The World According to John

Thursday, January 18, 2007

Why I switched to consoles from PC’s

I am a video game-aholic. I’ve been addicted since the early 70’s (the first time I played pong on a friends TV). Growing up with this addiction has exposed me to most video games platforms ever marketed. From the first home pong systems and countless hours lost in smoky video arcades to home consoles like the Atari 2600, Maxnavox Odyssey2, Intellivision and the 1st Nentindo NES on and on up through the current cluster of GameCube, Playstation2, Xbox, Xavix Port and the even newer Xbox360 and Wii systems. Throw into this mix Gameboy Advance SP, building my own Arcade cabinets and purchasing a ton of those TV plug and play $20 joystick thingy’s.

In 1985 I purchased my fist computer Commodore 64 computer system and decided then and there that computer gaming was where it was at. I moved to the PC platform (386) after some time working as a computer repairman in 1992. I’ve been a strong PC gamer throughout the birth of games with more than 4 colors, 5.25” to 3.5” floppies, Hard drives, CD Rom Drives, the birth and explosion of shareware companies (ID, Apogee, Epic, 3D realms), FMV, 3D graphics, FPS, RTS, network multiplayer, the internet and MMO’s. I loved my computer games, but throughout this experience I had many challenges, operating systems changing, hardware requirements changing, driver updates, game patching, firmware upgrades etc… with each new iteration of my PC, older games were being lost because the newer hardware/software platforms no longer supported them. My shelves were growing heavy with games I never had the time to finish before a newer game forced an upgrade making the older game obsolete. If I got nostalgic I would feverishly search for a patch or even go as far as building an older system just to play it on. Needless to say this was becoming very expensive.
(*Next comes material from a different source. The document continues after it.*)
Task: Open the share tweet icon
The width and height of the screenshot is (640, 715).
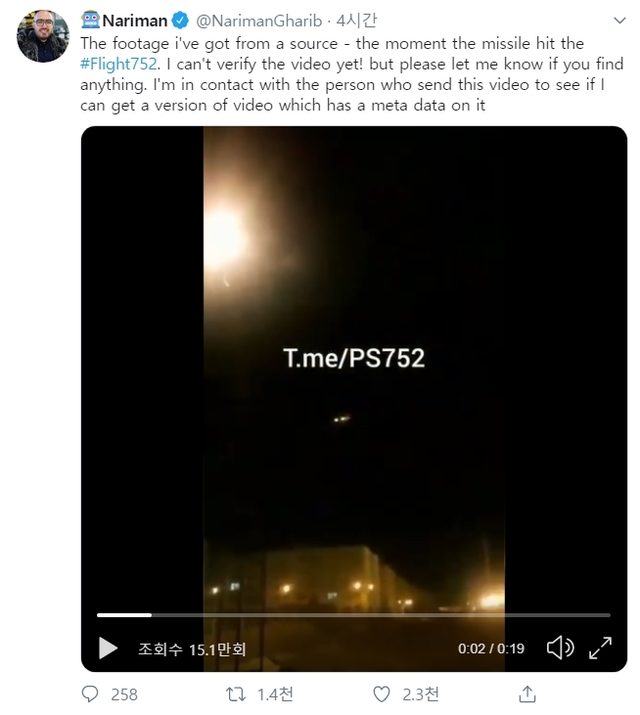Action: click(527, 694)
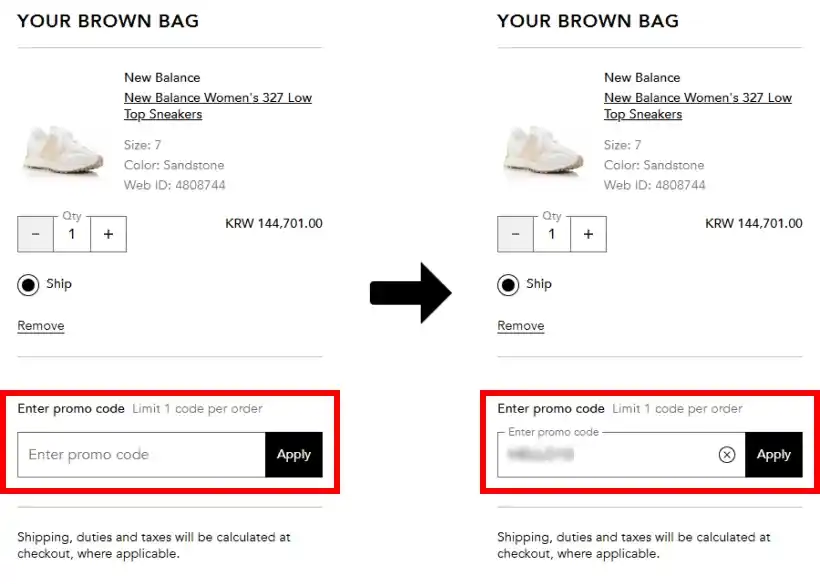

Going through all of this, I finally realized that I was spending more time (and money) tweaking my PC to actually run and install these games than I was spending playing them… This made me a pretty good PC support guy but I was missing out on all of the fun inside these games. Over time and after having kids, my free time became very limited and if I got two hours once a week to play a game, I didn’t want to spend 1.5 hours of that just installing/upgrading and tweaking my system. I also noticed that many of the newer games also game out on console platforms at the exact time as the PC release.

Once I put two and two together, I decided that consoles gave me the same fun experience without 99% of the aggravation. I am now actually finishing games. They boot up in moments, play just and smooth (if not better) than their PC counterparts since all consoles are the same hardware, the programmers squeeze every ounce of performance out of them completely optimizing them for the console hardware. Newer consoles have hard drives so you can now save your game anywhere just like on the PC. In reality, today’s consoles are simply PC’s repackaged and optimized for pure gaming, They come with a 3 to 5 year life span in which you can play all of the latest games without upgrading. They eliminate all of the hardware, driver headaches and maximize on all of the game play and fun. Oh, and one more thing… I can get an entire console system including all of the bells and whistles for less than the cost of the latest and greatest PC video card upgrade!

Sure PC games are bleeding edge. This bleeding edge (which is much narrower now more than ever) comes at a great cost in both money and in time lost. I would rather give up this small edge, for more time to enjoy and play the games rather than getting lost in the system hardware, software installation, drivers and configuration.